## Begin Records shown
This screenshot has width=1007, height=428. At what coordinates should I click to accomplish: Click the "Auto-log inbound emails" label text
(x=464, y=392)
## End Records shown
## Begin Records shown
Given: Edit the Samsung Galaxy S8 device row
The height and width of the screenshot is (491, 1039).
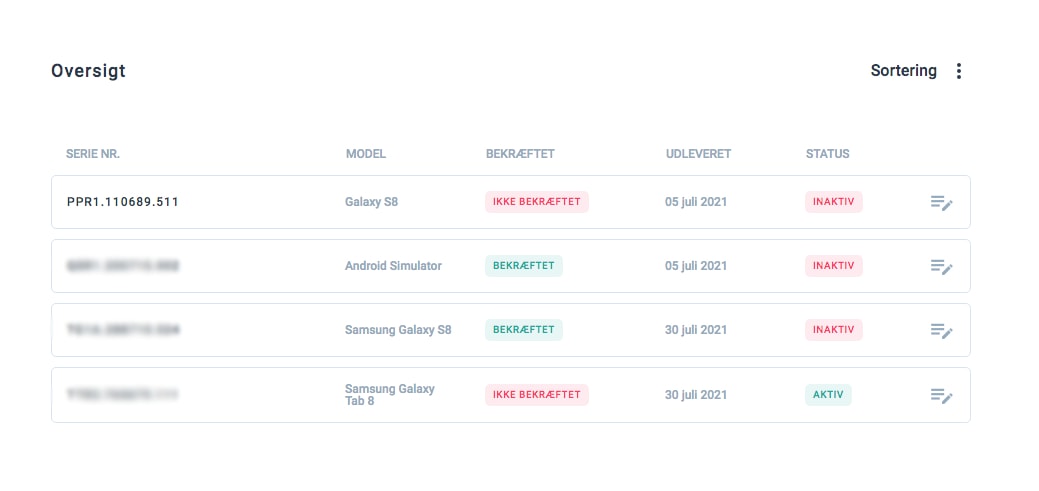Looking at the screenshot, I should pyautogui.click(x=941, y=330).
## End Records shown
## Begin Records shown
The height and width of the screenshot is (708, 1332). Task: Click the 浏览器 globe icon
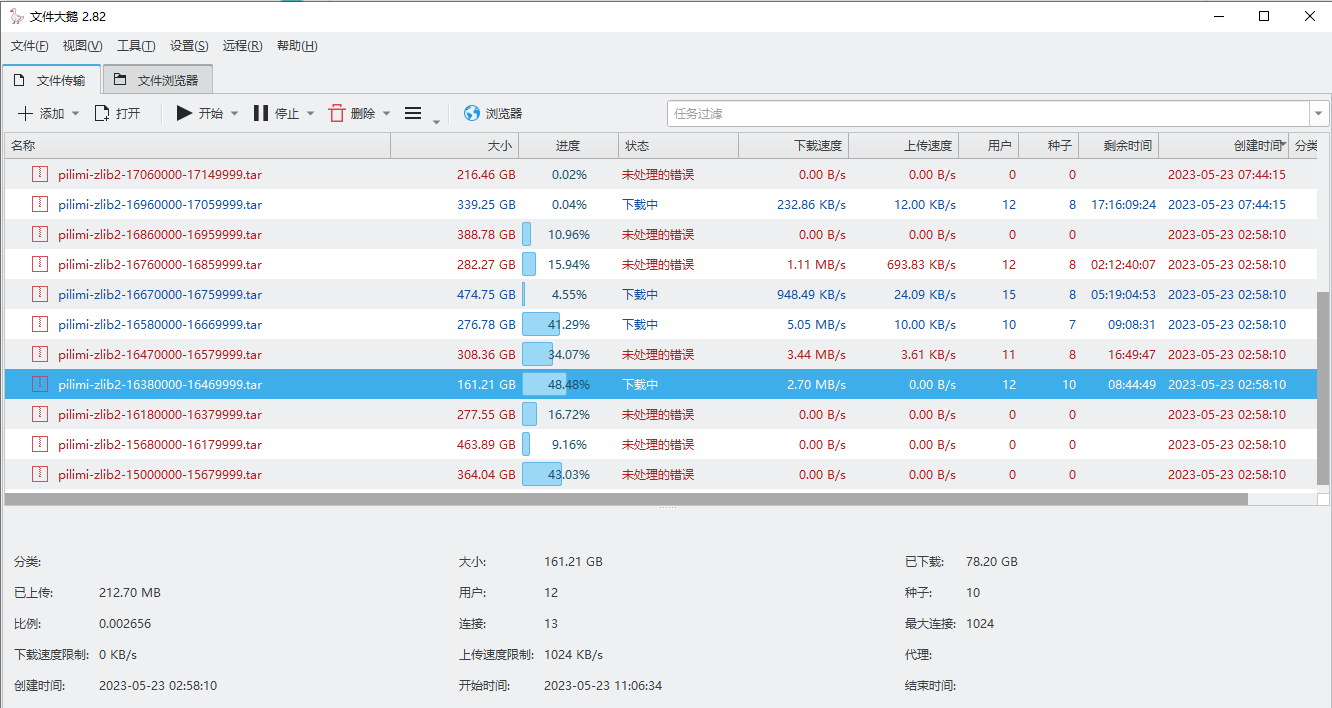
## End Records shown
Task directions - Give the entries starting at the line containing "This screenshot has" and ending at the line containing "(x=464, y=392)" as a two-column CSV with the columns "ask" and "response", one row per entry. Put each field in quotes and turn any line breaks into spaces.

Solution -
ask,response
"This screenshot has width=1007, height=428. At what coordinates should I click to accomplish: Click the ""Auto-log inbound emails"" label text","(x=464, y=392)"